Mumbai News

Maharashtra government shifts focus from Covid-19 cases to curbing deaths – Times of India

MUMBAI: With 1,544 deaths registered due to Covid-19 across the state in the first 13 days of June, the focus of public health officials in Maharashtra has shifted from ‘Covid numbers’ to a strategy of curbing ‘Covid mortality’. In May, 1,827 people had died due to Covid-19 across the state.
Maharashtra has so far accounted for more than 40% of India’s total deaths.

“Instead of only looking at testing and tracing (the strategy so far), we now have been told to ensure that deaths in hospitals come down,” a senior state health official said. “Mortality is our main concern at this moment,” he added.
In Mumbai, which is the country’s worst hotspot, the mood is similar as the city has reported 834 deaths between June 1 and 13, as against a total of 989 deaths in May. A ward officer told TOI that his team has been asked to conduct house-to-house surveys of the elderly and check their oxygen saturation. “We have been told to catch cases early enough for senior citizens to be helped,” he added.
Additional municipal commissioner Suresh Kakani said the rise in mortality is worrying. “The number of cases have more or less been steady at less than 1,500 a day, except for a couple of days in May, when the count was higher,” he said.
BMC officials have, in fact, asked the state task force on Covid-19 for suggestions or changes in treatment policy if necessary. “They will let us know within a day whether we are on the proper track or need to tweak our treatment methods,” Kakani said.
An officer from a ward where over 100 Covid-related deaths have been reported said, “Many Covid-19 positive persons who have died in the ward have been those who came with some health ailment already and were 60 years and above.
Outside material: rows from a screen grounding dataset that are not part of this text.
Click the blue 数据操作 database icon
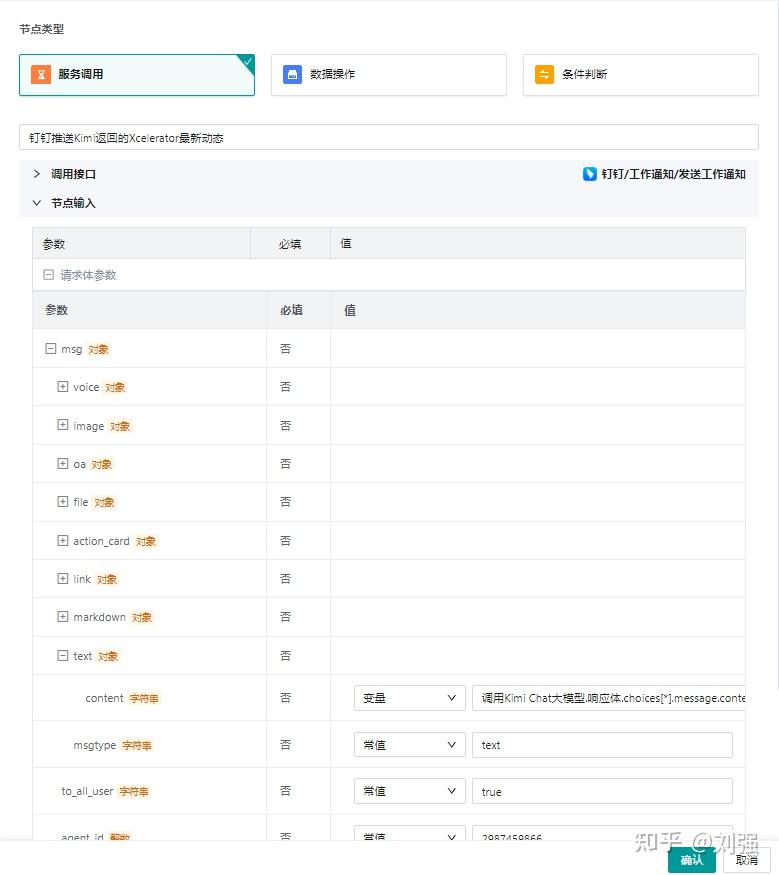The height and width of the screenshot is (875, 779). (x=289, y=72)
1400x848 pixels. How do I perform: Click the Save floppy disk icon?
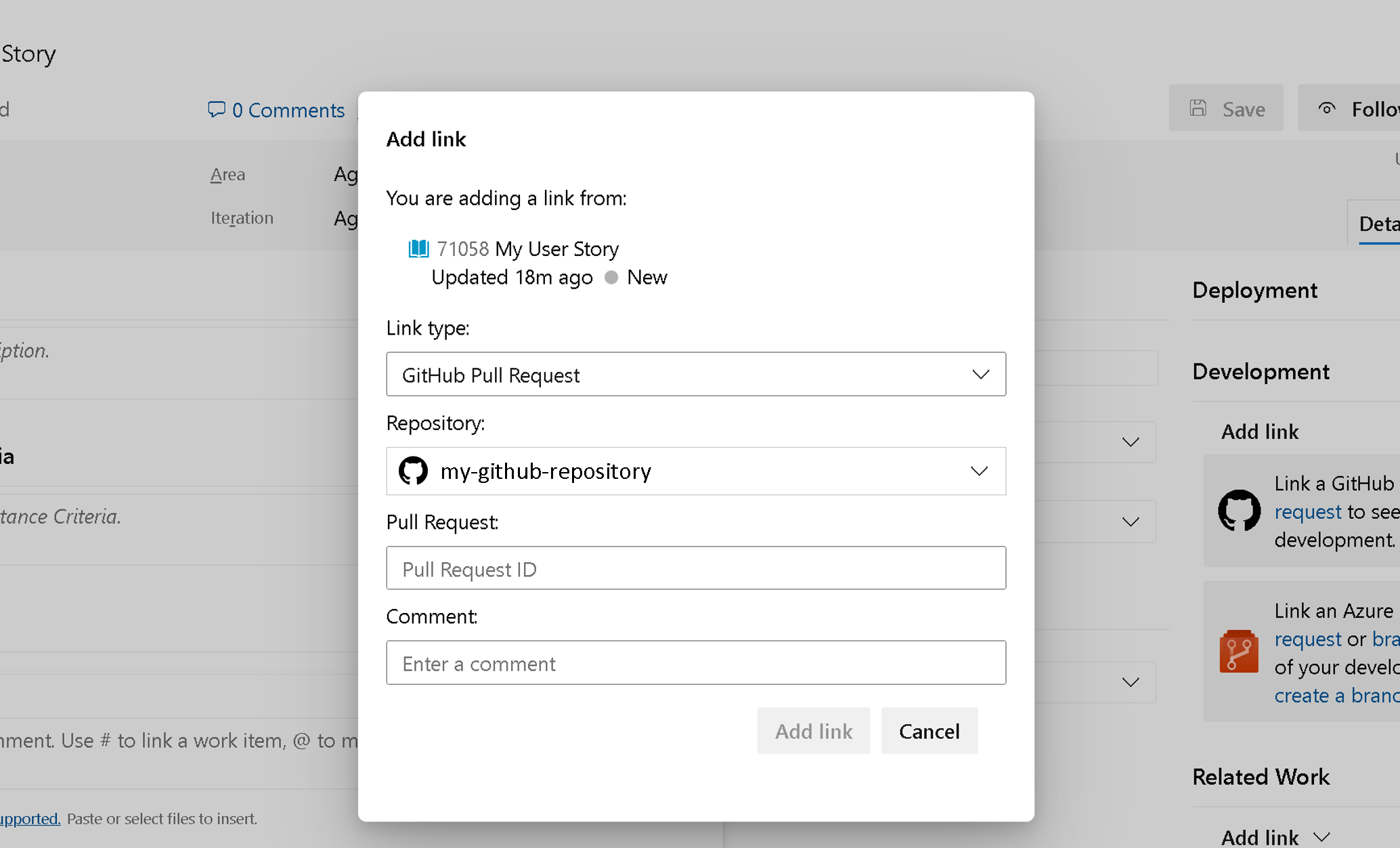(x=1198, y=108)
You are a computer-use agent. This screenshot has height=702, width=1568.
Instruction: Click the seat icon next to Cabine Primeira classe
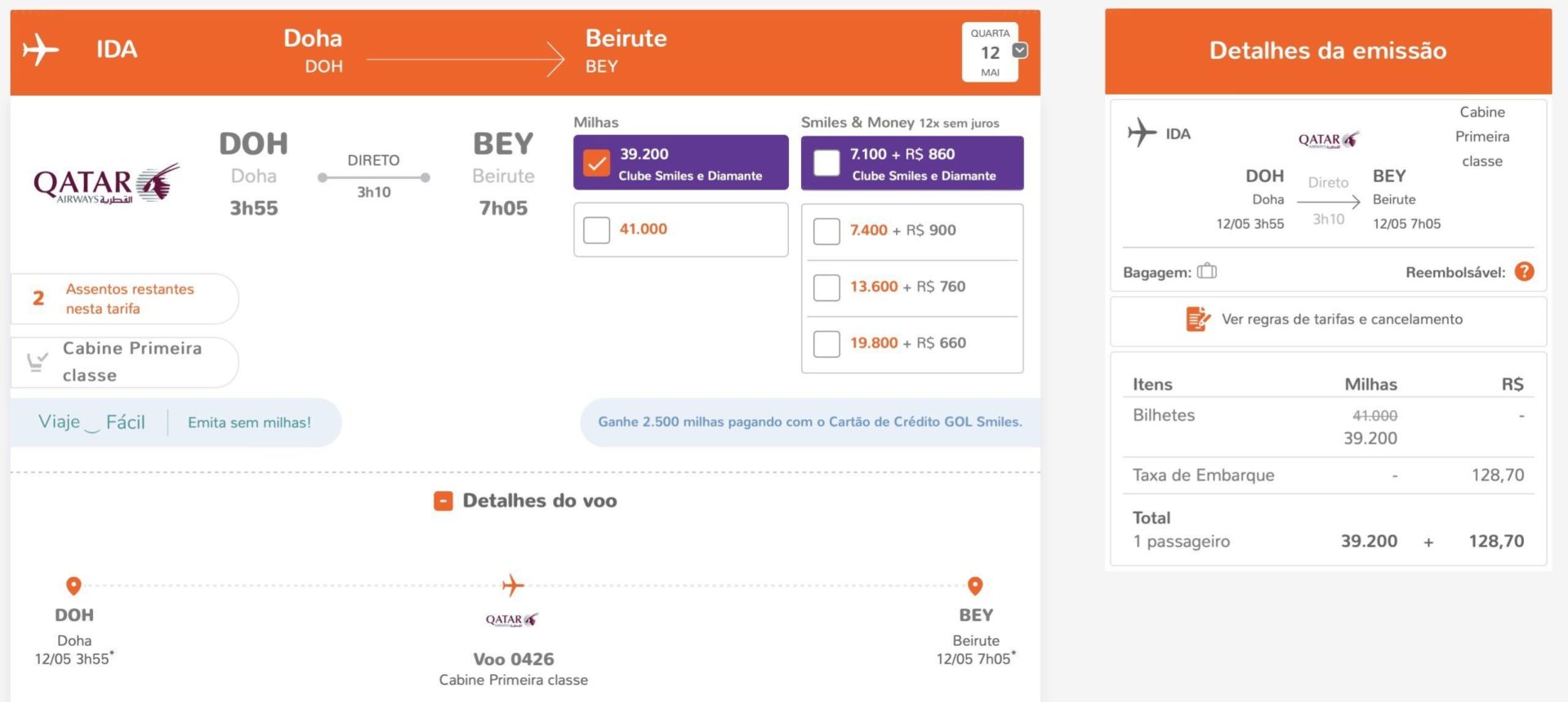(x=37, y=361)
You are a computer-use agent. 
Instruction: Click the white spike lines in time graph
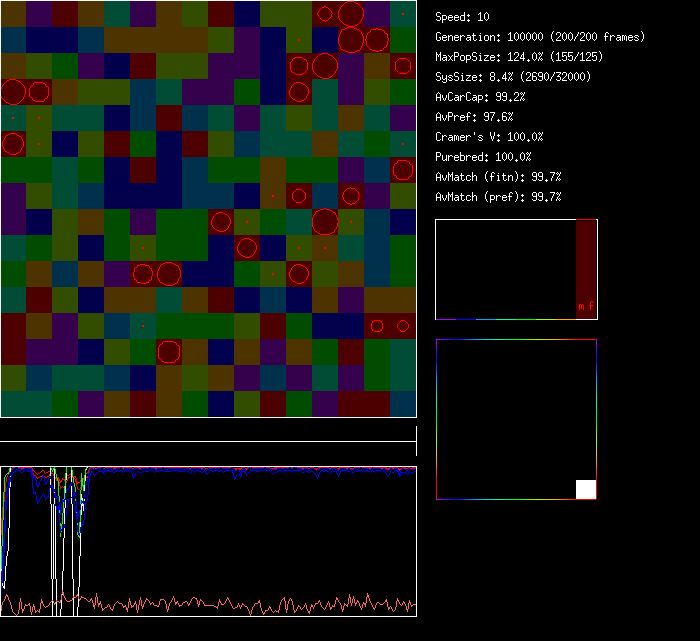[60, 530]
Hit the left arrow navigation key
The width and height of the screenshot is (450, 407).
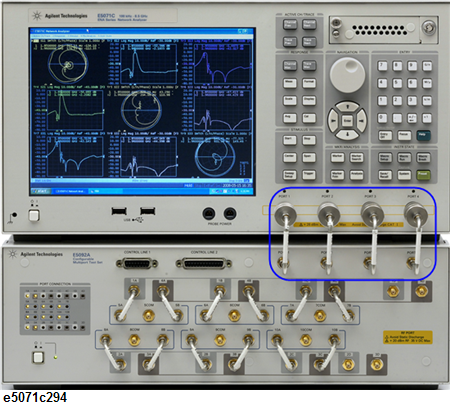333,121
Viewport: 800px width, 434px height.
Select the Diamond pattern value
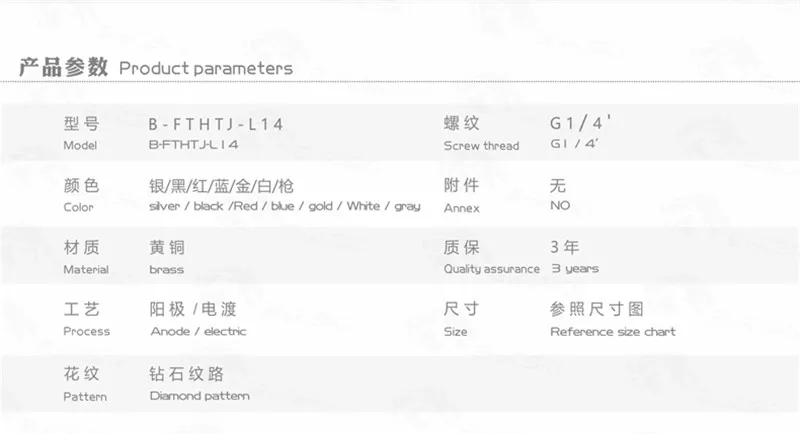coord(199,396)
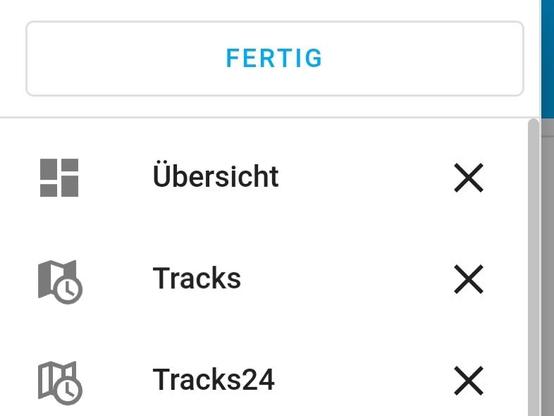
Task: Click the Tracks24 outlined map-clock icon
Action: click(60, 383)
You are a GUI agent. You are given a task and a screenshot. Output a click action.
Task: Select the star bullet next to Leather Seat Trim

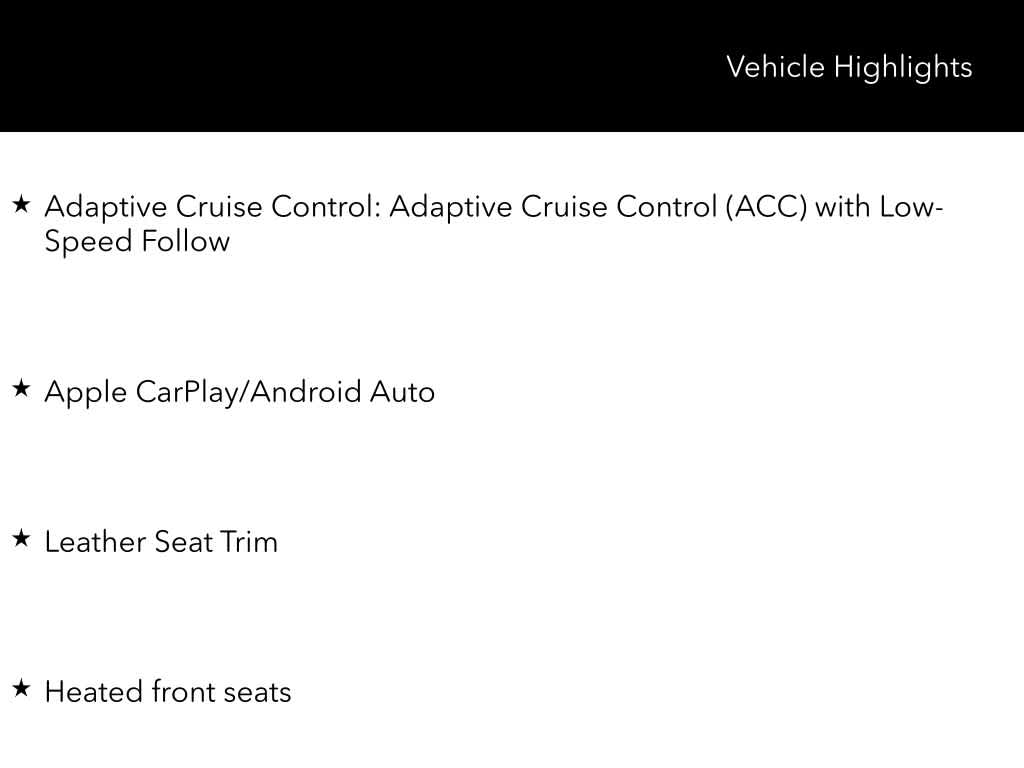21,539
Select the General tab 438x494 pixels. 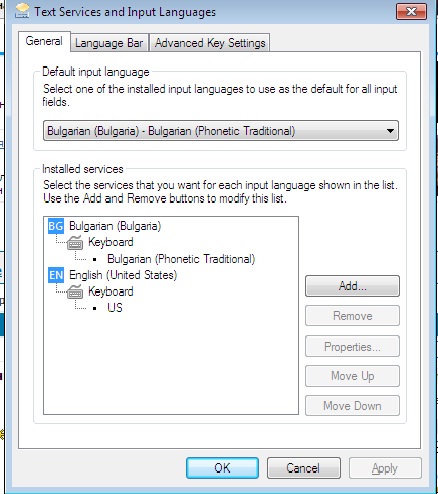[44, 41]
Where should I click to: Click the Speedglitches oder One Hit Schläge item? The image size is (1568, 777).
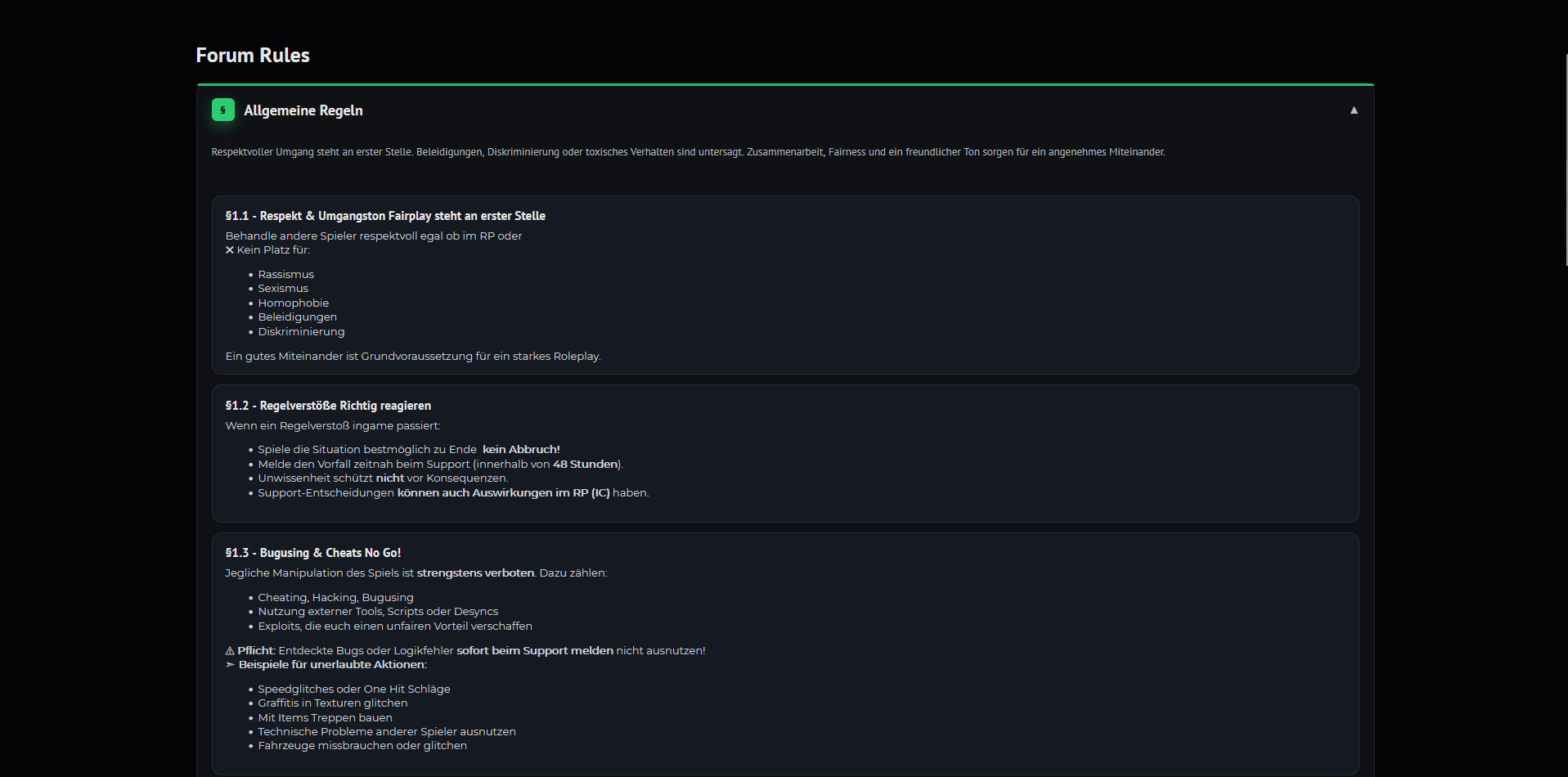click(x=353, y=689)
Therefore we decided on screening these elderly persons so that the mortality rate could be kept under control.”
Meanwhile, a senior state medical education department official said that the focus in government medical colleges was to ensure that the most serious Covid-19 patients get access to medicines. “We have allowed the use of tocilizumab, and a clinical trial of oral antiviral Flavipavir that was started in the Aurangabad government medical college will now be taken to other medical colleges too,” he said.
The state has also started its own clinical trial with plasma convalescent therapy in which blood component plasma from a recovered patient is given to moderately ill Covid-19 patients.
“When the Ebola drug remdesivir is approved by the Centre for use, we will certainly make it available for our patients as the challenge right now is to check deaths at all costs,” the official said.